[Source records]
══════════
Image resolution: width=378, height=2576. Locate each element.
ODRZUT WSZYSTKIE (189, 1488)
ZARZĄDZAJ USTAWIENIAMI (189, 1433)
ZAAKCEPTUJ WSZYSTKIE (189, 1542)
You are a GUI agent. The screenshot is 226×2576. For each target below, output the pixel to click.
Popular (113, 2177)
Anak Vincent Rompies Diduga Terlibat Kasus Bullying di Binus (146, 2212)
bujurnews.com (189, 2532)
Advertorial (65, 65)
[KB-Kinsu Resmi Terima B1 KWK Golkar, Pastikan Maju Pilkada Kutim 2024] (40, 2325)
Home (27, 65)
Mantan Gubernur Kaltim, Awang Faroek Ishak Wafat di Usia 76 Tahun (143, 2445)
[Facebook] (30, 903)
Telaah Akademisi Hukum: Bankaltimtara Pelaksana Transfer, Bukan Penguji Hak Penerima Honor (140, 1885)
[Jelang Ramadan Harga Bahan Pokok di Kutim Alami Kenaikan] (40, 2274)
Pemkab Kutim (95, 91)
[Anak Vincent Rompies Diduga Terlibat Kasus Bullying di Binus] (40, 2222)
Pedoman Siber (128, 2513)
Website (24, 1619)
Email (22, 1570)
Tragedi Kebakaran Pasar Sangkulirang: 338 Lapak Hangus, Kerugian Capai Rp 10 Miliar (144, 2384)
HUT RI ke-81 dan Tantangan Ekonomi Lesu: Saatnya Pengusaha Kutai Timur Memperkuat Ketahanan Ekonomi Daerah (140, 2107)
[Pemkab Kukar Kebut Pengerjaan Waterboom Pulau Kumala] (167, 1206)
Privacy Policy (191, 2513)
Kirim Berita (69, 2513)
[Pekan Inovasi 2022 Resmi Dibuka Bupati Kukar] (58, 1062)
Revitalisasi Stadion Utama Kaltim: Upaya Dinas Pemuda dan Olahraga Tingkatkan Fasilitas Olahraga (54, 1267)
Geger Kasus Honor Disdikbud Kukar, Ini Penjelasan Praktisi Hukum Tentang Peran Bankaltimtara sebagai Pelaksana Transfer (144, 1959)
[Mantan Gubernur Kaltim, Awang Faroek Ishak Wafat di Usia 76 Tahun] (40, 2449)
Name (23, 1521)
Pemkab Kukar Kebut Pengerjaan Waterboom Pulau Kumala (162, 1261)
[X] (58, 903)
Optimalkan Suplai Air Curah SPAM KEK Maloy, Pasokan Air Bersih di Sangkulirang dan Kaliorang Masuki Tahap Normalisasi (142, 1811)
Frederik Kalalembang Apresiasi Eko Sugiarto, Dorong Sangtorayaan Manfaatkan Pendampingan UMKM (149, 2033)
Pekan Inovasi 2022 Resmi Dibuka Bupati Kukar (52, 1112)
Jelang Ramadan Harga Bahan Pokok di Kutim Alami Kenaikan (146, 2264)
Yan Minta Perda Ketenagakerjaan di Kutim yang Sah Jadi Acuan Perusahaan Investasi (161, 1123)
══════════
Work task
In the data above, retype exactly and only the lines between the one holding "Binus (146, 2212)" and the one holding "Pekan Inovasi 2022 Resmi Dibuka Bupati Kukar (52, 1112)", inclusive.

Response to this task
Anak Vincent Rompies Diduga Terlibat Kasus Bullying di Binus (146, 2212)
bujurnews.com (189, 2532)
Advertorial (65, 65)
[KB-Kinsu Resmi Terima B1 KWK Golkar, Pastikan Maju Pilkada Kutim 2024] (40, 2325)
Home (27, 65)
Mantan Gubernur Kaltim, Awang Faroek Ishak Wafat di Usia 76 Tahun (143, 2445)
[Facebook] (30, 903)
Telaah Akademisi Hukum: Bankaltimtara Pelaksana Transfer, Bukan Penguji Hak Penerima Honor (140, 1885)
[Jelang Ramadan Harga Bahan Pokok di Kutim Alami Kenaikan] (40, 2274)
Pemkab Kutim (95, 91)
[Anak Vincent Rompies Diduga Terlibat Kasus Bullying di Binus] (40, 2222)
Pedoman Siber (128, 2513)
Website (24, 1619)
Email (22, 1570)
Tragedi Kebakaran Pasar Sangkulirang: 338 Lapak Hangus, Kerugian Capai Rp 10 Miliar (144, 2384)
HUT RI ke-81 dan Tantangan Ekonomi Lesu: Saatnya Pengusaha Kutai Timur Memperkuat Ketahanan Ekonomi Daerah (140, 2107)
[Pemkab Kukar Kebut Pengerjaan Waterboom Pulau Kumala] (167, 1206)
Privacy Policy (191, 2513)
Kirim Berita (69, 2513)
[Pekan Inovasi 2022 Resmi Dibuka Bupati Kukar] (58, 1062)
Revitalisasi Stadion Utama Kaltim: Upaya Dinas Pemuda dan Olahraga Tingkatkan Fasilitas Olahraga (54, 1267)
Geger Kasus Honor Disdikbud Kukar, Ini Penjelasan Praktisi Hukum Tentang Peran Bankaltimtara sebagai Pelaksana Transfer (144, 1959)
[Mantan Gubernur Kaltim, Awang Faroek Ishak Wafat di Usia 76 Tahun] (40, 2449)
Name (23, 1521)
Pemkab Kukar Kebut Pengerjaan Waterboom Pulau Kumala (162, 1261)
[X] (58, 903)
Optimalkan Suplai Air Curah SPAM KEK Maloy, Pasokan Air Bersih di Sangkulirang dan Kaliorang Masuki Tahap Normalisasi (142, 1811)
Frederik Kalalembang Apresiasi Eko Sugiarto, Dorong Sangtorayaan Manfaatkan Pendampingan UMKM (149, 2033)
Pekan Inovasi 2022 Resmi Dibuka Bupati Kukar (52, 1112)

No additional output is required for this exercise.